(SELECTED EXCERPT):

Due to travel arrangements, for me the conference ended with the gala dinner on Saturday evening (which had much Irish music and rather less talk). Thus, this is the place for summarizing the experience. This was my first CERME conference, and I realized that CERME is not really one conference, it is rather ~25 mini-conferences under one roof and with shared amenities and a few common talks. This means that it in one sense is an intimate conference in the same way as smaller conferences are. However, getting the intimate feel demands some consicous choices - not to switch groups no matter how interesting the talks going on elsewhere are, and to try to socialize with people in the group and not be tempted to only socialize with the people you already know. Then, the CERME experience is quite different than for instance ICME, which is a smorgasbord of interesting talks where you risk never running into the same people twice (even though even ICME has some working groups, of course, so I am exaggerating a bit).

Dublin was great, the LGBT guided tour was great and the atmosphere throughout was also great. I did learn some new things during the conference, of course, but most importantly, I think, it solidified my determination to try to focus more in the future. I want to spend my research time to get deeper knowledge in some areas rather than having many parallell projects with different foci. I'll see how this works out...

CERME 10 Day 3

Day 3 consisted solely of TWGs and an excursion. The first TWG session was devoted to discussion on the draft chapter on this group for an ERME book. It was introduced by Uffe Jankvist, who has written the chapter with Jan van Maanen. I did not note down anything from that discussion - but I was perplexed to be put in an "old-timers" group despite this being my first CERME. :-) (My feeling of being "young" was destroyed due to my participation in similar conferences since 2000...)

The rest of the morning session was spent on participants sharing informaion on important publications that the others should know of. I have notes of this somewhere, but we were also promised an email later summarizing this.

The second session started off with Renaud Chorlay's paper, about using parts of Nine Chapters in teacher training. He has three goals for working with this problem (which may be a problem, as students often focus on at most one). Liu Hui gave two justifications for multiplication of fractions, the second of which could probably be used in teaching, in my opinion. The use of a semantic embedding (word problem) is a resource, but also a worry as it can decrease the generality. Renaud argued convincingly that this example can be useful for discussion with teacher students, even though (according to him) perhaps not useful for direct work with children. I am a big fan of Renaud's work and am happy that he is now working in teacher education, as it means that his work - which is as always historically solid - now includes sharp analyses of what might be the use of the historical examples in teacher education.

(WORK ORDER A):
In the conference reflection, how many mini-conferences does the writer compare CERME to?
(WORK ORDER B):
Give everything in the conference reflection from "CERME 10 Day" down to "later summarizing this.", switching "old-timers" to "veterans".

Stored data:
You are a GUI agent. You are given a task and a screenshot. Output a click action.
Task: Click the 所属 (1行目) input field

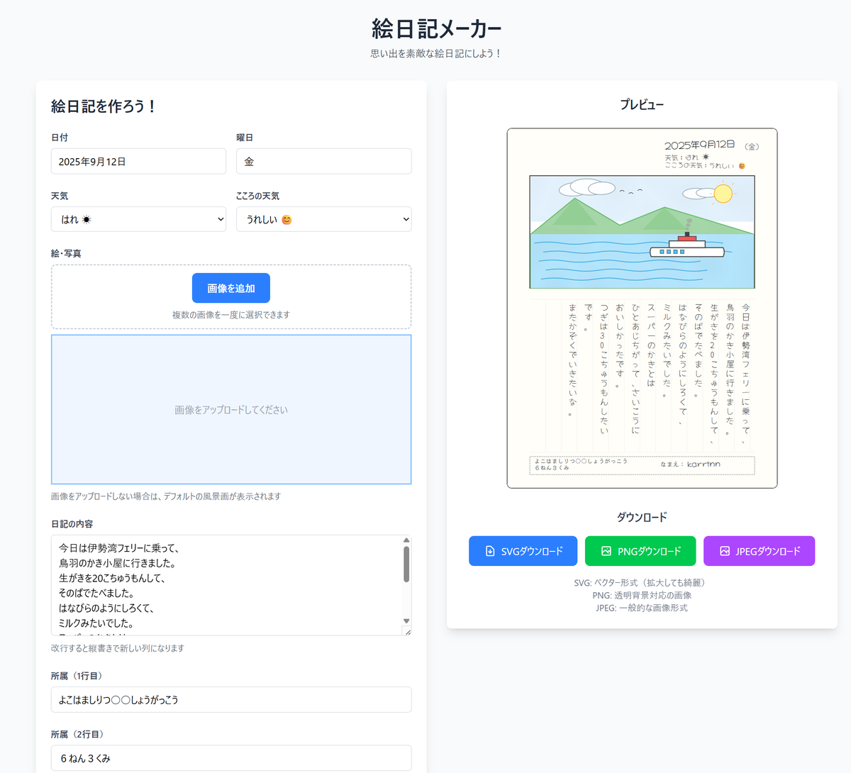(x=231, y=699)
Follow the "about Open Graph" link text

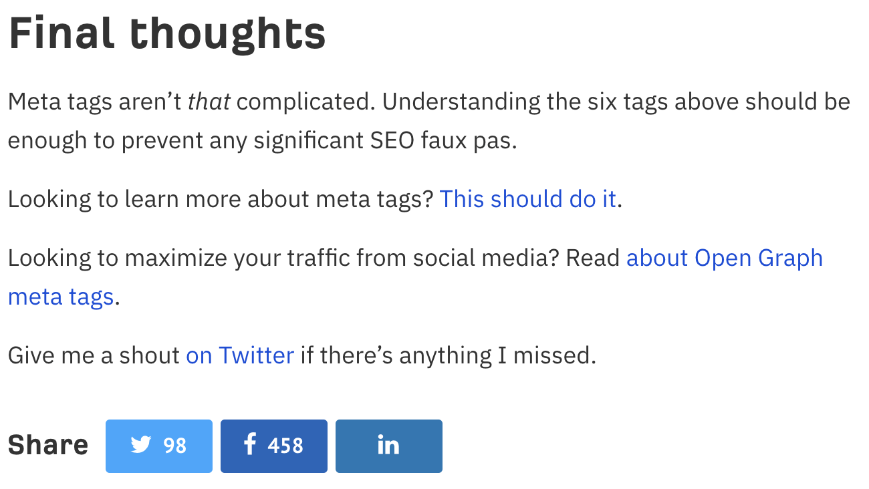[724, 258]
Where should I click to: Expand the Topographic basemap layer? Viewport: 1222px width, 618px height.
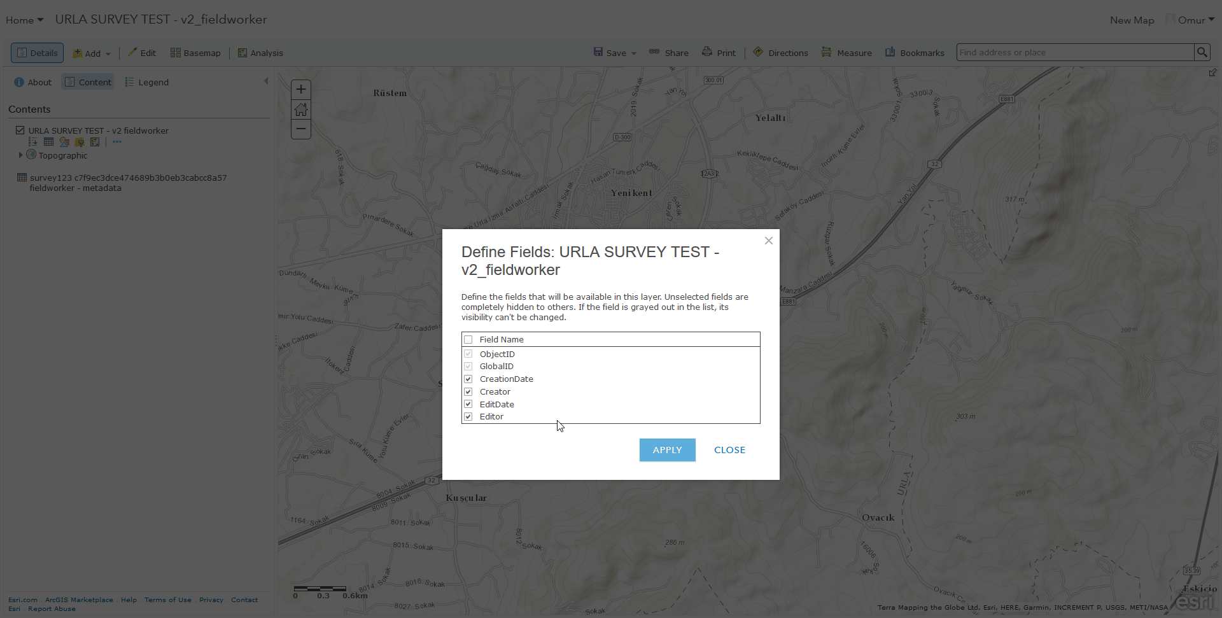[x=20, y=155]
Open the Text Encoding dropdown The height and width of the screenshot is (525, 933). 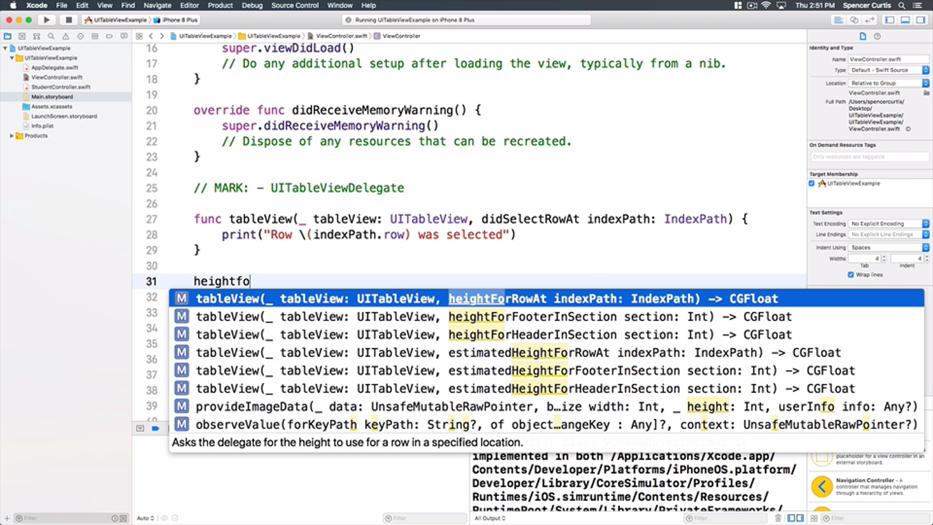tap(889, 224)
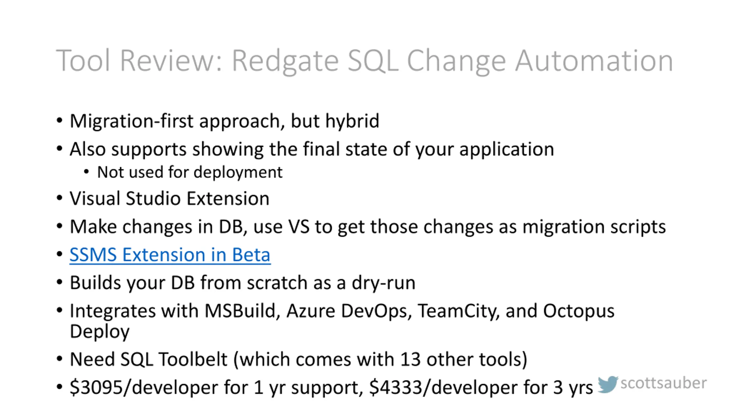Open the SSMS Extension in Beta link
The image size is (731, 411).
(x=170, y=255)
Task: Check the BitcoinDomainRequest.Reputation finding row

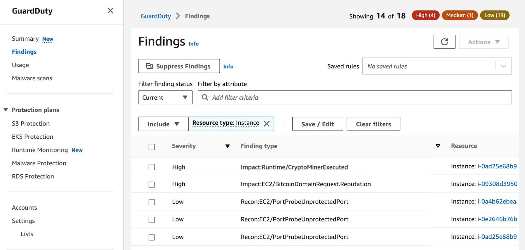Action: [x=152, y=185]
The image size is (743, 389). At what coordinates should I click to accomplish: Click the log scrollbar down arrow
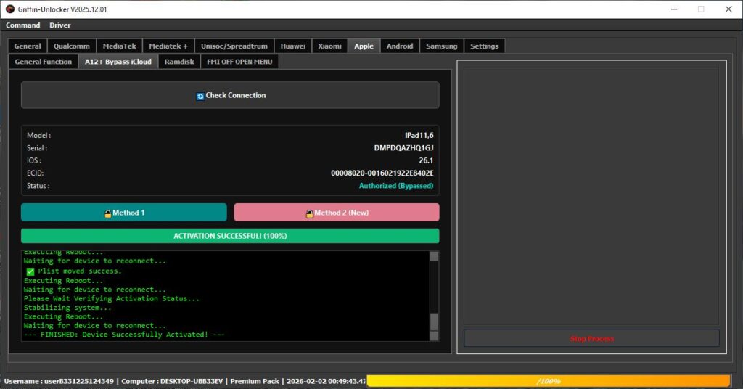[434, 336]
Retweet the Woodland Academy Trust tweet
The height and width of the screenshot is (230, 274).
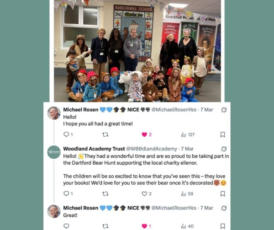click(105, 193)
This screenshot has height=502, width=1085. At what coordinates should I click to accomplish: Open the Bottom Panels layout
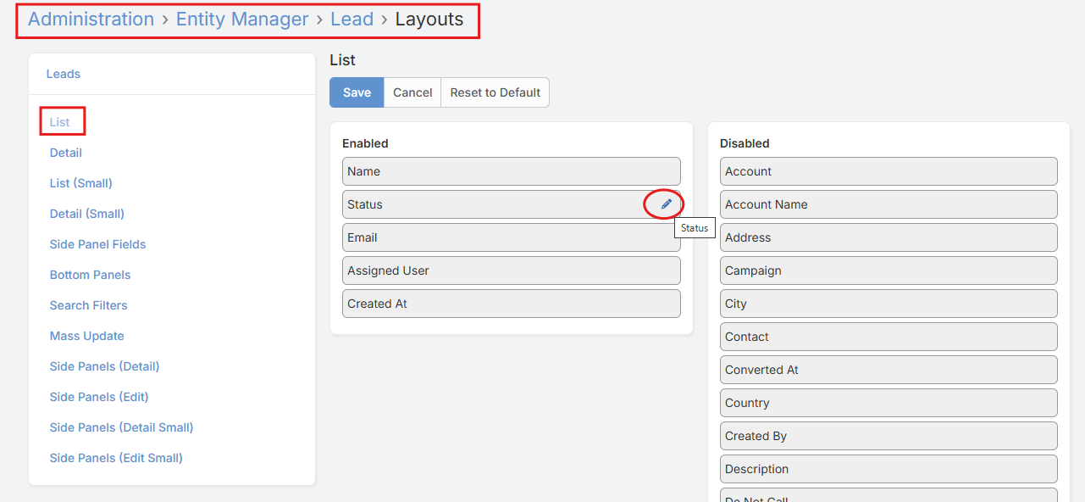[x=90, y=274]
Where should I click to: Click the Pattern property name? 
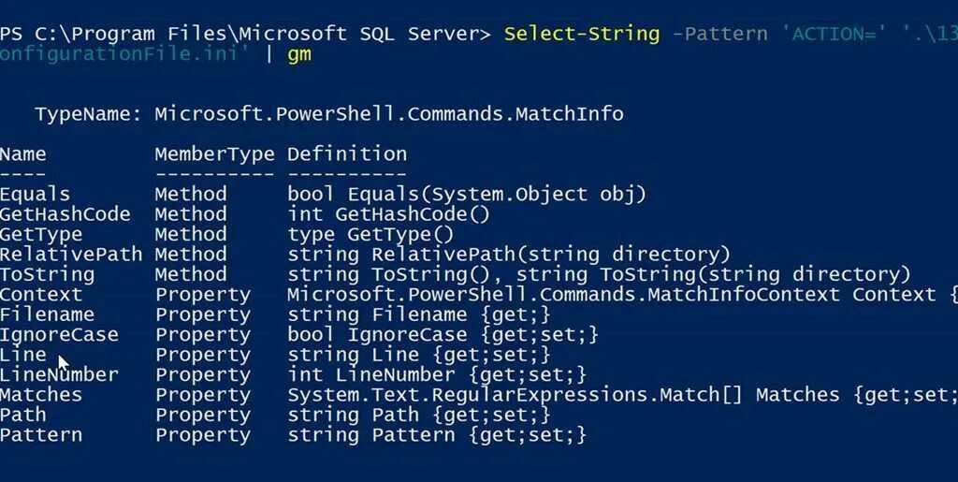pos(41,435)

(WRITTEN RESPONSE A):
About 25 mini-conferences under one roof.

(WRITTEN RESPONSE B):
CERME 10 Day 3

Day 3 consisted solely of TWGs and an excursion. The first TWG session was devoted to discussion on the draft chapter on this group for an ERME book. It was introduced by Uffe Jankvist, who has written the chapter with Jan van Maanen. I did not note down anything from that discussion - but I was perplexed to be put in an "veterans" group despite this being my first CERME. :-) (My feeling of being "young" was destroyed due to my participation in similar conferences since 2000...)

The rest of the morning session was spent on participants sharing informaion on important publications that the others should know of. I have notes of this somewhere, but we were also promised an email later summarizing this.